-- Start of Information given --

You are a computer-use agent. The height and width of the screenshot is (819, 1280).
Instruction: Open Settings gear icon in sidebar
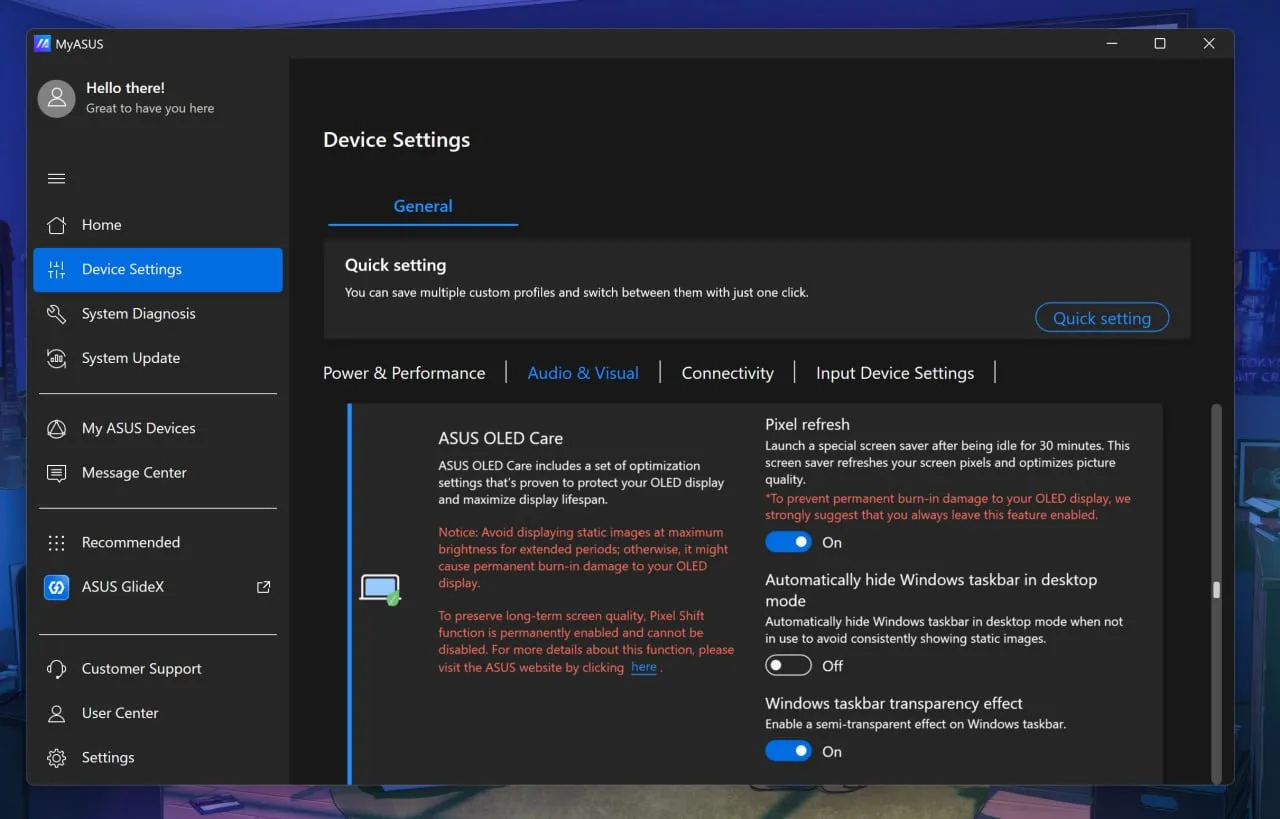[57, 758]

-- End of Information given --
-- Start of Information given --

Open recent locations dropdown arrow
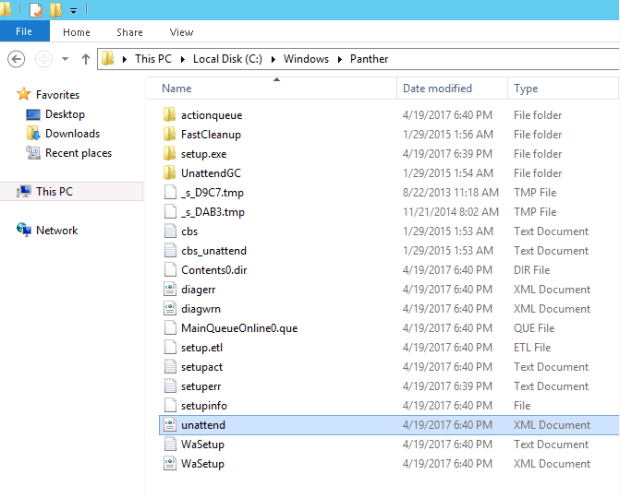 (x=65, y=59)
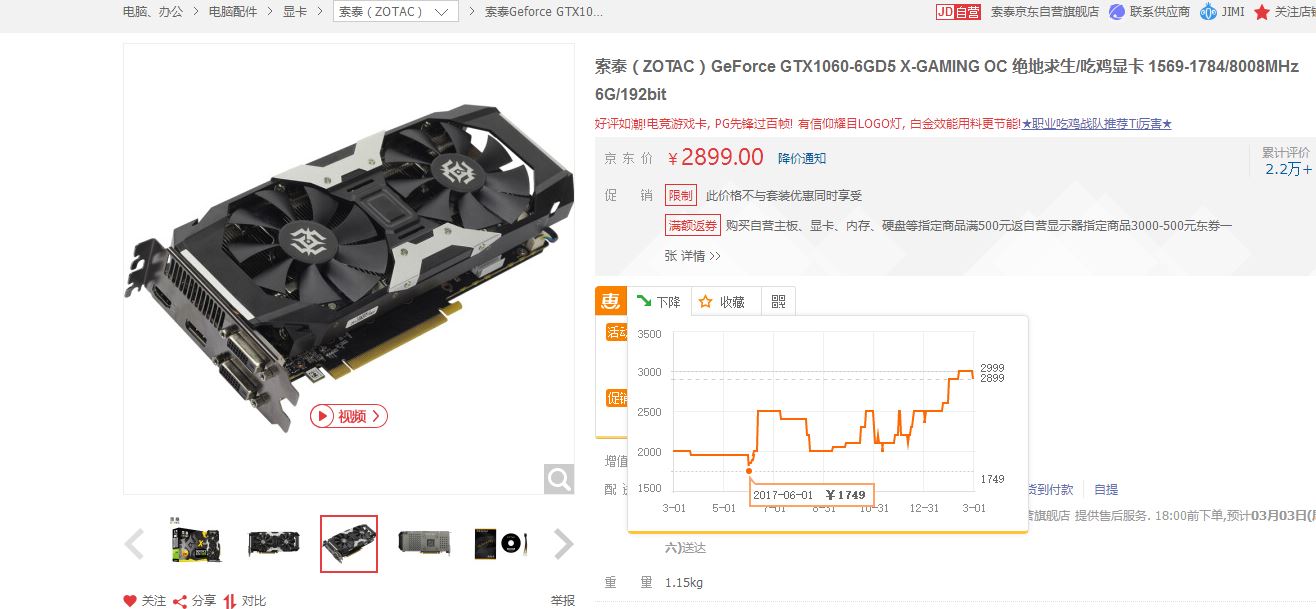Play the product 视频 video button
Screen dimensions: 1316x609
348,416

-- End of Information given --

■ Task statement:
Count the lines in the material above that contain the word "Open". Reply with that number alone.

■ Full output:
2